In March, a team of three Masters of Engineering Students led by LII semantic web researcher and developer Mohammad AL Asswad took home honors at BOOM (Bits on Our Minds), the Cornell Department of Computing and Information Science's annual student technology showcase. Faced with stiff competition from underwater robots and other student innovations, students Deepthi Rajagopalan, Neha Kulkarni, and Siyu Zhan worked with Mohammad on a project designed to help LII users find definitions within the US Code of Federal Regulations. This year’s “Googliest Project Award” included a glass trophy and a $250 cash prize made possible by, you guessed it, Google. The LII team was one of only six award winners selected from over 40 competing projects.

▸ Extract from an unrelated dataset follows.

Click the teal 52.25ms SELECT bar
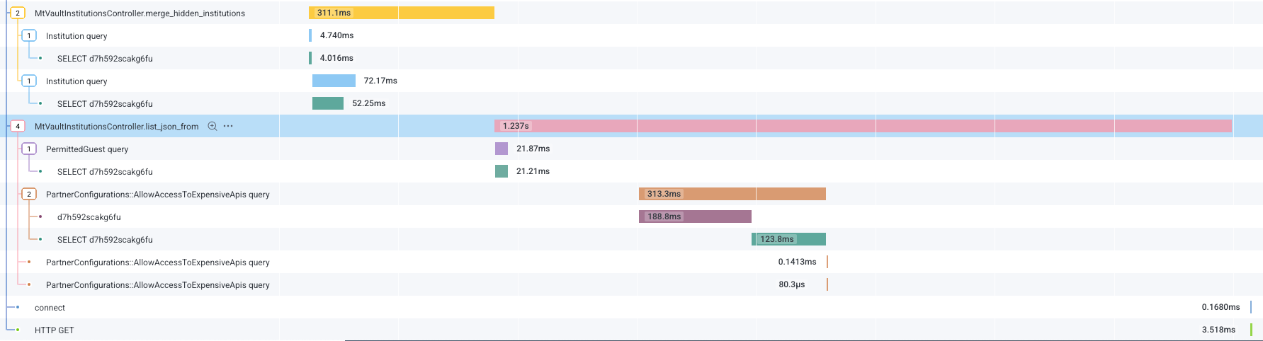This screenshot has width=1263, height=341. (327, 103)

Working collaboratively with Cornell Law School students Alice Chavaillard and Rodica Turtoi, the team developed software that uses natural language processing and machine learning techniques to identify sections of federal law that define important terms. In this collaborative project, the Cornell Law students served as domain area experts and helped to produce the data needed to train the computers to classify a paragraph of text as a definition or non-definition. The engineering team then wrote software that determines the scope of the definition (where the definition applies), parses out the defined terms, and finds the boundaries of definitions that are long and complex. Once defined, the definition may be linked to other parts of relevant regulations. So when you find the term water in your particular regulation, you can click the term to be taken to the specific definition of water that applies to you, whether the definition resides in that regulation or in another section of the law.
While still in the early stages, this type of semantic infrastructure is the next phase of Internet development, in which human understanding can be assisted by a computer’s ability to understand the context in which certain words or phrases are used. You can see the details of the team’s research in this poster, which was part of their prize winning presentation. Expect more on this project in the months ahead.